Atardeceres de cuero, concursos de arroz a banda, novias con faldas de hilo, ensaladas exultantes, salazones metafísicos, siestas de jubileo. Todo se deshace en unas horas. Será preciso ahora una larga e incierta caminata para regresar a este mes que tanto tarda en reproducirse.

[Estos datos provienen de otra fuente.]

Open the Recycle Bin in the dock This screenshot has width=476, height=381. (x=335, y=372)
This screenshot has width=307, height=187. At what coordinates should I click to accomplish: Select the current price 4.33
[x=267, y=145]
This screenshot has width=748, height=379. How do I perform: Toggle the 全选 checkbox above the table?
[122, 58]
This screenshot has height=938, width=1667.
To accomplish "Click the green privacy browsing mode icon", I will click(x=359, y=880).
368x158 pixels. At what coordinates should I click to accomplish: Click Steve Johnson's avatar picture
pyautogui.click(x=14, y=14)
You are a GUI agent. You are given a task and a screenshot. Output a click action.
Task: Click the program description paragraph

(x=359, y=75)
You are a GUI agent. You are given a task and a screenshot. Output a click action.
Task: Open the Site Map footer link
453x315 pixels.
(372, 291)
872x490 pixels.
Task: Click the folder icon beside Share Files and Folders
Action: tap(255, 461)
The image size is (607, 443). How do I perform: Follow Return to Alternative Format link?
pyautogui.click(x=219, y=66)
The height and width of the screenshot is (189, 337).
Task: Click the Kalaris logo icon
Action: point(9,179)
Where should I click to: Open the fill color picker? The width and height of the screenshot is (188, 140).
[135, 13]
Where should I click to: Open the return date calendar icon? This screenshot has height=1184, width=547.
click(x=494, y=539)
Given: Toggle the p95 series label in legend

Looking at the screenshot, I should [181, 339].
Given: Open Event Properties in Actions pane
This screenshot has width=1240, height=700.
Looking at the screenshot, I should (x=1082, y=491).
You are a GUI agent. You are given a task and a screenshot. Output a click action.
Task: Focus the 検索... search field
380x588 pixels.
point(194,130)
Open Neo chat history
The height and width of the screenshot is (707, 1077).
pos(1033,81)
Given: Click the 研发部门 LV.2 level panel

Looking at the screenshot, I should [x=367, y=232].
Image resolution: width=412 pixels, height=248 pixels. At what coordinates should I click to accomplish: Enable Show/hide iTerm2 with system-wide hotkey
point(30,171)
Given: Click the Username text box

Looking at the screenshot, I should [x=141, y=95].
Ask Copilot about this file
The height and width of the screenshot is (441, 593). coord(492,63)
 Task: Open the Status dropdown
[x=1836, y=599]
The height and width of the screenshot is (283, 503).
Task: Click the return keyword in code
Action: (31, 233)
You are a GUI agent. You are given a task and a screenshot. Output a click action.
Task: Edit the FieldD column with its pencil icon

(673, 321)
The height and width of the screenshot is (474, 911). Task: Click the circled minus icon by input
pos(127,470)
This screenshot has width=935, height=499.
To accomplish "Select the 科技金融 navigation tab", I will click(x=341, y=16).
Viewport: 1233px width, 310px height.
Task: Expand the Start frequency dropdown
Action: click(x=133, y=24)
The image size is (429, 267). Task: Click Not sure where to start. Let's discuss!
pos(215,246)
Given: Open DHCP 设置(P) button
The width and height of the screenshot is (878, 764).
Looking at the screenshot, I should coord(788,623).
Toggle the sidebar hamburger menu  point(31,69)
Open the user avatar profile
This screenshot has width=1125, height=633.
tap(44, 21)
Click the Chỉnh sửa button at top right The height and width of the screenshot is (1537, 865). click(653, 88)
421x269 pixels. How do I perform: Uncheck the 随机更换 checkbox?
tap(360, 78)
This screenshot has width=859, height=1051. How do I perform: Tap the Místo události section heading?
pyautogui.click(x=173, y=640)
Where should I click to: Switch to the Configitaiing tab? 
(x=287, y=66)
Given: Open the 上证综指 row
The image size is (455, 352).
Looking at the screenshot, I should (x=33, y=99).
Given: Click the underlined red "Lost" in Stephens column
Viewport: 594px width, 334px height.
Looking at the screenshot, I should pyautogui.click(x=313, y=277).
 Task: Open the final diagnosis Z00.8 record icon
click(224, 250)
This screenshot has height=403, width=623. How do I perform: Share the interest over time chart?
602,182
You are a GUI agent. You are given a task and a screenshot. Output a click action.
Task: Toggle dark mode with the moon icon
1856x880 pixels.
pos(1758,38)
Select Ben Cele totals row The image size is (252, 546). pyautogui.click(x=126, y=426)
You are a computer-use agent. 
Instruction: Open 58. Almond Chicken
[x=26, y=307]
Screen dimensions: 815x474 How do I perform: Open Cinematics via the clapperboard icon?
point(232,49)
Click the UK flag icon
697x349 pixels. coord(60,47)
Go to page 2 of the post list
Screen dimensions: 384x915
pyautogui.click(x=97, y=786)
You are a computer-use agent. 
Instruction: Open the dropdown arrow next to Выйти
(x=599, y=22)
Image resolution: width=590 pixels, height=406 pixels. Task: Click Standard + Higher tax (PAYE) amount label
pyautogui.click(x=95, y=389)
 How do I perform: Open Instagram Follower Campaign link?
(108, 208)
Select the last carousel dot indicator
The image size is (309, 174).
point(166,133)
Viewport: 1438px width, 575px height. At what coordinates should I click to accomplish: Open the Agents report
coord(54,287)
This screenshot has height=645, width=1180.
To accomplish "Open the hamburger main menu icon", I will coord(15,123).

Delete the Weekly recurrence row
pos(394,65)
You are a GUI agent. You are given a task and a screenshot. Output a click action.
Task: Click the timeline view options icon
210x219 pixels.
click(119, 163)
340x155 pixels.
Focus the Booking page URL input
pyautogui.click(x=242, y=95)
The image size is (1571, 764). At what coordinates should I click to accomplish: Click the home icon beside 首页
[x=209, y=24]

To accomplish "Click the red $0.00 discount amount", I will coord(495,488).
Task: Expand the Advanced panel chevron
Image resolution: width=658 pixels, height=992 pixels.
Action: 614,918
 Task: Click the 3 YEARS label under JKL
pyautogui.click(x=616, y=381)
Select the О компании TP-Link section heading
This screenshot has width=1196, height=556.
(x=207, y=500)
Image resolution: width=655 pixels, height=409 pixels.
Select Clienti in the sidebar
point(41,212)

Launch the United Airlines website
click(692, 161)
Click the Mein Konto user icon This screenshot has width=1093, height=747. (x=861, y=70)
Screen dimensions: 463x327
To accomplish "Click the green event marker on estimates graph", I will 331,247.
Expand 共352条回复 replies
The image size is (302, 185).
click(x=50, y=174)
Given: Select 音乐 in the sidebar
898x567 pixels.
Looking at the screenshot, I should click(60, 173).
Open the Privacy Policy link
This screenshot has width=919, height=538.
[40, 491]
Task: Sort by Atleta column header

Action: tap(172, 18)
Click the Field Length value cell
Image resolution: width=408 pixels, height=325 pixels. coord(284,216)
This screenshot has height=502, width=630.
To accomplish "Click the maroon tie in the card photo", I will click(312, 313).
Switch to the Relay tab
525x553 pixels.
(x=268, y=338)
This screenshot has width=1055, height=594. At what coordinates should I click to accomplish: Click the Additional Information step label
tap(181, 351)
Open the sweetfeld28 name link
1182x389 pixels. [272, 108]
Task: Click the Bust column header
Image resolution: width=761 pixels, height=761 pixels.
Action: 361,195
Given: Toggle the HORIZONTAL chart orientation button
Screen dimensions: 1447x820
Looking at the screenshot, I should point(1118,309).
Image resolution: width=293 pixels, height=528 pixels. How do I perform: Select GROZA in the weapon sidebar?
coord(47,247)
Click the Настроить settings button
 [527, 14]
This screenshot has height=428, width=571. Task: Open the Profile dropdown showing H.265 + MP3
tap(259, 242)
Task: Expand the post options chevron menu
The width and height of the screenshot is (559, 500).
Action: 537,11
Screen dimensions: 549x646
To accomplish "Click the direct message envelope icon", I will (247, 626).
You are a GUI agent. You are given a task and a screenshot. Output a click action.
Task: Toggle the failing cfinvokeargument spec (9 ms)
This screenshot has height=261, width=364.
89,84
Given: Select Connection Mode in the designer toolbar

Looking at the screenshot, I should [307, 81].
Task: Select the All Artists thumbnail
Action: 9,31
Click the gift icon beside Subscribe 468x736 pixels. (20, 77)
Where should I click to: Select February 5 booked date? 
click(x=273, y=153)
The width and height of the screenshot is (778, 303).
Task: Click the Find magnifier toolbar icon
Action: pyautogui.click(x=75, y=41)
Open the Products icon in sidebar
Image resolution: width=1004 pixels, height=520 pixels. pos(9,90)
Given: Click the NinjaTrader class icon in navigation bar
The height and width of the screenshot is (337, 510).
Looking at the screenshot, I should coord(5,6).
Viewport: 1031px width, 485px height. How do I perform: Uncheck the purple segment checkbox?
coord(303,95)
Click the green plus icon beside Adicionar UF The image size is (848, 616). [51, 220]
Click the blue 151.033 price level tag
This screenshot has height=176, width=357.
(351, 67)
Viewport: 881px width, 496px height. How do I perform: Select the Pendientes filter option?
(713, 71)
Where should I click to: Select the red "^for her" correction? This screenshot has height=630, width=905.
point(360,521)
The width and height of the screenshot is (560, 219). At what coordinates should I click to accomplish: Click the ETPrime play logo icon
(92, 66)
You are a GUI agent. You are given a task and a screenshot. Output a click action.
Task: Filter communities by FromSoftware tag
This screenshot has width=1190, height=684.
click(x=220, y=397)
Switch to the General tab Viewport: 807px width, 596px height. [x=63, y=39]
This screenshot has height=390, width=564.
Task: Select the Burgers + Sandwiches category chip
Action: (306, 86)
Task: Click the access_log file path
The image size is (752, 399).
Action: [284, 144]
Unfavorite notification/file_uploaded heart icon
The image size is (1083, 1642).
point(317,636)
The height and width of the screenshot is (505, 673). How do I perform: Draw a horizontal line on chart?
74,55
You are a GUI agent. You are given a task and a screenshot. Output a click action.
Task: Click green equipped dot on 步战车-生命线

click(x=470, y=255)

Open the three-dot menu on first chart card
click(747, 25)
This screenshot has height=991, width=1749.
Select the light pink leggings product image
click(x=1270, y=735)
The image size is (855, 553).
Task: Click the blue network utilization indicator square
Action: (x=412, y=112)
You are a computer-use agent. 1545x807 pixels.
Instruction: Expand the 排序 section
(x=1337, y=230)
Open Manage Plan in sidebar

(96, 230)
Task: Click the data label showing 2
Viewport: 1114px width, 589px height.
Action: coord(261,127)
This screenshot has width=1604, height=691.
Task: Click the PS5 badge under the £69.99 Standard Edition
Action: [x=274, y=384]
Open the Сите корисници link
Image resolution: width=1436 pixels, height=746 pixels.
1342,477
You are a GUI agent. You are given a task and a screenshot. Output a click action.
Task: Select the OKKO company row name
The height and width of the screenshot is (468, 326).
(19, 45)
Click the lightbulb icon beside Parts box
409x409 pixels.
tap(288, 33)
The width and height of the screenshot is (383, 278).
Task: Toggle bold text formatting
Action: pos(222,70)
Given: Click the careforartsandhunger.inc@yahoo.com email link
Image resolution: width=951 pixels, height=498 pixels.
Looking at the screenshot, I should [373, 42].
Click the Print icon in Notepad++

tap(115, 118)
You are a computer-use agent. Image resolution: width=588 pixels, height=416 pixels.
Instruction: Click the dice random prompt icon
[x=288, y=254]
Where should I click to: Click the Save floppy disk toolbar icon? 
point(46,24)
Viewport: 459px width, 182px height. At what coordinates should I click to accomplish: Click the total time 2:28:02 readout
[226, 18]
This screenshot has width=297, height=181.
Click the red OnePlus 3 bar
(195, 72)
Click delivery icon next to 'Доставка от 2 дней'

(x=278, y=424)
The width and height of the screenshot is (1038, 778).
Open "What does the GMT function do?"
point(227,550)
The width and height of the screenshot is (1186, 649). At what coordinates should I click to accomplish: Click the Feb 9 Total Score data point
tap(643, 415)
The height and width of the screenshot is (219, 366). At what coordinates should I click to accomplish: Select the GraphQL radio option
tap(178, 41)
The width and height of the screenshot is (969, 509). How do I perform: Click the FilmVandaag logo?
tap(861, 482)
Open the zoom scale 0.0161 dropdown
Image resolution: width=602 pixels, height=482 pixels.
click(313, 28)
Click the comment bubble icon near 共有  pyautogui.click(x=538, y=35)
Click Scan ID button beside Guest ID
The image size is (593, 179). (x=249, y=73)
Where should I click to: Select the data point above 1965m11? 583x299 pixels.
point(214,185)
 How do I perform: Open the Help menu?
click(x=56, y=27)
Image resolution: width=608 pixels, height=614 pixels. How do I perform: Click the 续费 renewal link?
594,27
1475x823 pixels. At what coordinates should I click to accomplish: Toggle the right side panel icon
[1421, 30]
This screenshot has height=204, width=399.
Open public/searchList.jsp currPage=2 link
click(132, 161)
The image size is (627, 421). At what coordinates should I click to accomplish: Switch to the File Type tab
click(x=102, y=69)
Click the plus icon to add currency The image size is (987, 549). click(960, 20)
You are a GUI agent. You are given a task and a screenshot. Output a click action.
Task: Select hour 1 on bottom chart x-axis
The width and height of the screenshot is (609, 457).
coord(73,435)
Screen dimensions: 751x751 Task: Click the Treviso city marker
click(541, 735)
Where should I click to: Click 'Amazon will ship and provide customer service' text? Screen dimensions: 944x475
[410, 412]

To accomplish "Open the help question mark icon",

De nuevo la gran estafa. En el espacio donde se había creado un vacío de tiempo empiezan a abrirse fisuras por donde se cuela el espectro de la cotidianidad mientras un antiguo sentimiento de autocompasión retorna. En este fin de semana la conciencia está más que alertada sobre el fin y ya se oxidan los triviales oleajes del mar a la hora del desayuno. Por la tarde a eso de las siete una luz plana enseña su pasta de leucemia y todos saben que es una sustancia mortal. Los bosques siguen quemándose en amplias zonas pero esa catástrofe parece falsa en relación a la tragedia que se viene encima. Pánico colectivo a la tromba de tiempo oficial que llega tras la operación retorno. Los lunes no serán en adelante iguales a los jueves, ni los sábados a los miércoles y los domingos. El presente continuo se cambia por la finitud, jornada a jornada.
El verano no es sólo el fin de las vacaciones sino el término de una ilusión. El reconocimiento de un nuevo error mientras el mes viaja como una carpa para asentarse en otro lugar ingenuo y reproducir la gran broma de la inmortalidad.